» **EXERCISE GOAL**:
Give the part of the material that opens with the line containing "Open the 爵士" and runs through the end of the material as a numbered list, leaving out any blank lines.

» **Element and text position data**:
— Begin —

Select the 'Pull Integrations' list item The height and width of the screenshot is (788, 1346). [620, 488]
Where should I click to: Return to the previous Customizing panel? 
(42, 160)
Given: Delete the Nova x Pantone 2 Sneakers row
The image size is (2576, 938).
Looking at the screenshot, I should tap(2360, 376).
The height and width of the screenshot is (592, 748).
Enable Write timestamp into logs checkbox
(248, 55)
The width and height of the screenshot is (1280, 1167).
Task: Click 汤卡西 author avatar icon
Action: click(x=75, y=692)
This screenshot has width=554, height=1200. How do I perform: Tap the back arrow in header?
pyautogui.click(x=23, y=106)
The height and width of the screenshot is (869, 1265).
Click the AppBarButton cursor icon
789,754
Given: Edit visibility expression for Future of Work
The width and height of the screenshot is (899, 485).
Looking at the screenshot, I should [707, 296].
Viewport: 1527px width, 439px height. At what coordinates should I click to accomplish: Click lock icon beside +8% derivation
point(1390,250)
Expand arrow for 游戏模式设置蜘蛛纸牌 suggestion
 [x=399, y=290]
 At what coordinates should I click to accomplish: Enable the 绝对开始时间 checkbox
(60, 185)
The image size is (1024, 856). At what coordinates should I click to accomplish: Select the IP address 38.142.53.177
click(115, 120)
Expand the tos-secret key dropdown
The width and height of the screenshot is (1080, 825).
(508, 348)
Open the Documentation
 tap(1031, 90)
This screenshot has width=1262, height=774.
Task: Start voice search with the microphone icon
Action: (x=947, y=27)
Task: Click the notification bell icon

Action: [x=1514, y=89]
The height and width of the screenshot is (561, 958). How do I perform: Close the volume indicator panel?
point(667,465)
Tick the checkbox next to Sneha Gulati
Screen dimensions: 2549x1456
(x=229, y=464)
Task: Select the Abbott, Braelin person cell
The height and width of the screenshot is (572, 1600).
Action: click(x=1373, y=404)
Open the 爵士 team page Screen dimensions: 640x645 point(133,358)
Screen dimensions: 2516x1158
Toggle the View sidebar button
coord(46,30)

— End —

» **WRITTEN REPLY**:
1. Open the 爵士 team page Screen dimensions: 640x645 point(133,358)
2. Screen dimensions: 2516x1158
3. Toggle the View sidebar button
4. coord(46,30)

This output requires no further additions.